Why Would You Sell A Call?
Writing or selling calls is something you do when you think a token price won't rise anymore or when you are prepared to sell your tokens at a certain price for a premium
Writing calls is a great way for token holders to put options to use to generate some additional income on their token holdings through speculation. It also a way for projects to distribute tokens to future investors, given that their token meets certain price benchmarks. Selling a call is the opposite of selling a put. It is a bearish strategy.

Making money by expecting the top

Suppose that you are the holder of 1 ETH, and the current price of ETH is $1000, and you would be willing to sell your ETH at $1500. You don’t know if the price will climb that high or not, but since you aren’t willing to sell it now — you can use it to generate some income while still holding ETH. You write a call for 30 days wi a premium of 0.2 ETH with a strike of $1500. You’ve just generated 0.2 ETH! And if ETH goes above $1500 and the long exercises the call, then you have just sold your ETH! You did miss out on the upside above $1500, but if you were willing to sell it at that level, you’ve just generated $1500 for your ETH.
This is where projects get a huge benefit and opportunity.
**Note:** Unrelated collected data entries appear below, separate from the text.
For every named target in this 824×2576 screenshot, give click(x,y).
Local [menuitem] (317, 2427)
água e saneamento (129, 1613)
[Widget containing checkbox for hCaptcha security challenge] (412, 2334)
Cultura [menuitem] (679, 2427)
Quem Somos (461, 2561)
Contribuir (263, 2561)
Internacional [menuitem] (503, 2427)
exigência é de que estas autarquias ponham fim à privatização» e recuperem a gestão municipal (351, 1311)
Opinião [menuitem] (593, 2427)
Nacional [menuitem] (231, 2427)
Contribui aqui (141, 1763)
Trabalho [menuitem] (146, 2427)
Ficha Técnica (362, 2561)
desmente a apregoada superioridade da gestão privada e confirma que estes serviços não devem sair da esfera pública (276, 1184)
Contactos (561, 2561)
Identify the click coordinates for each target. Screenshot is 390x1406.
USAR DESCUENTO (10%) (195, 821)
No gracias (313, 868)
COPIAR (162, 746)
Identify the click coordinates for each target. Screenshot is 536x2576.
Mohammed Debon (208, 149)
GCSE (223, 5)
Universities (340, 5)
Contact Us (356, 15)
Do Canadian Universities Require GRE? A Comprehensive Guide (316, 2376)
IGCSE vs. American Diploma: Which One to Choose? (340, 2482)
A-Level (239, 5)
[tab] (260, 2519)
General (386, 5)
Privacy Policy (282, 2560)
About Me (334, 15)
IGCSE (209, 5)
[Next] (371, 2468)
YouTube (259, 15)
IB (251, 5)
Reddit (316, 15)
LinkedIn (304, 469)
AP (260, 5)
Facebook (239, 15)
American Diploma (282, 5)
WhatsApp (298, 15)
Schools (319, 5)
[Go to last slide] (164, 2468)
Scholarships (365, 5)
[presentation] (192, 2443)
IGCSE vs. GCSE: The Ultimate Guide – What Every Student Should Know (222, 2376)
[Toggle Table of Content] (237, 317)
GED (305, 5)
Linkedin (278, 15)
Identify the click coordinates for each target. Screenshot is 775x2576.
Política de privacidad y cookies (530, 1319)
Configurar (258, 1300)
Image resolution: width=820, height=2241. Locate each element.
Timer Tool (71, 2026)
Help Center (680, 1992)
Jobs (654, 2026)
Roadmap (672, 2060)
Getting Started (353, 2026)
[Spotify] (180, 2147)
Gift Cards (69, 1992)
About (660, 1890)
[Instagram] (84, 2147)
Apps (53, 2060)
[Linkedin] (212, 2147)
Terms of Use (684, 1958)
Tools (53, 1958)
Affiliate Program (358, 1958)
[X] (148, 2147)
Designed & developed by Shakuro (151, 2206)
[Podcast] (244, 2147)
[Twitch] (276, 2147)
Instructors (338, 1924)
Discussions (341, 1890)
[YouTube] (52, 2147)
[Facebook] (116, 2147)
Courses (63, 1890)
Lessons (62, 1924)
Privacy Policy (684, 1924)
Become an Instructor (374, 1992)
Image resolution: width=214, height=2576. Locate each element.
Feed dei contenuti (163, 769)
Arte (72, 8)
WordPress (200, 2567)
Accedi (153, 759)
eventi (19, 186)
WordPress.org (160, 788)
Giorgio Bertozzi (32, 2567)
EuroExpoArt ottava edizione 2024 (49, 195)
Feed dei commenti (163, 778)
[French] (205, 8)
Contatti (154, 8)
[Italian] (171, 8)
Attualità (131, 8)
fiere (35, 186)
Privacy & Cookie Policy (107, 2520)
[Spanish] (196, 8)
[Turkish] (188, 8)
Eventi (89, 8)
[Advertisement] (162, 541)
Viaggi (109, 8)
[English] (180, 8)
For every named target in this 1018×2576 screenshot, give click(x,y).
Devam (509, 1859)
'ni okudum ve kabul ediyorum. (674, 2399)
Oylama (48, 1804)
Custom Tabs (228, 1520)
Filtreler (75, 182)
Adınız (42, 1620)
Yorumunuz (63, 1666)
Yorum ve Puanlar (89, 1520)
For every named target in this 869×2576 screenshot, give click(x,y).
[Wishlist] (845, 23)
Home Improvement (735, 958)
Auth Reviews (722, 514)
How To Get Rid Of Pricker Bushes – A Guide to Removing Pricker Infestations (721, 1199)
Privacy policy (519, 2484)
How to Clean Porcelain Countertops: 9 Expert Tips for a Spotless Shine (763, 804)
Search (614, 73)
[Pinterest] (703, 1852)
Initial Options Offering (IOO)

Suppose you create a new token and project, XYZ token, and although your project is in the early stage of development, you have big plans. Investors may be cautious about buying your tokens outright at the price you are willing to sell at — so you can write several sets of calls at various prices in the future. Your potential investors will pay you for the right — and you collect some premiums in the short term. If things work out and your project and token price takes off — great, the call buyers will exercise their calls and purchase your tokens at the price you are willing to sell them at. This is an extremely beneficial way for token distribution to new projects so that there are fewer risks for both sides.
Note: if you wrote a put option and you'd like to exit the position, you can buy back an identical option through the Hedgey UI to exit the position

Example selling a call

Vitalik sells one Ethereum call option (ETH) on Feb 05 with a $1000 strike price for a $45 premium price. As the call option expires on Feb 12, ETH has never gone above the $1000 strike price. Vitalik keeps the premium price and made a $45 profit.
If the price had risen above $1000, the other party could have exercised the call, and Vitalik would have had to sell the Ethereum for $1000.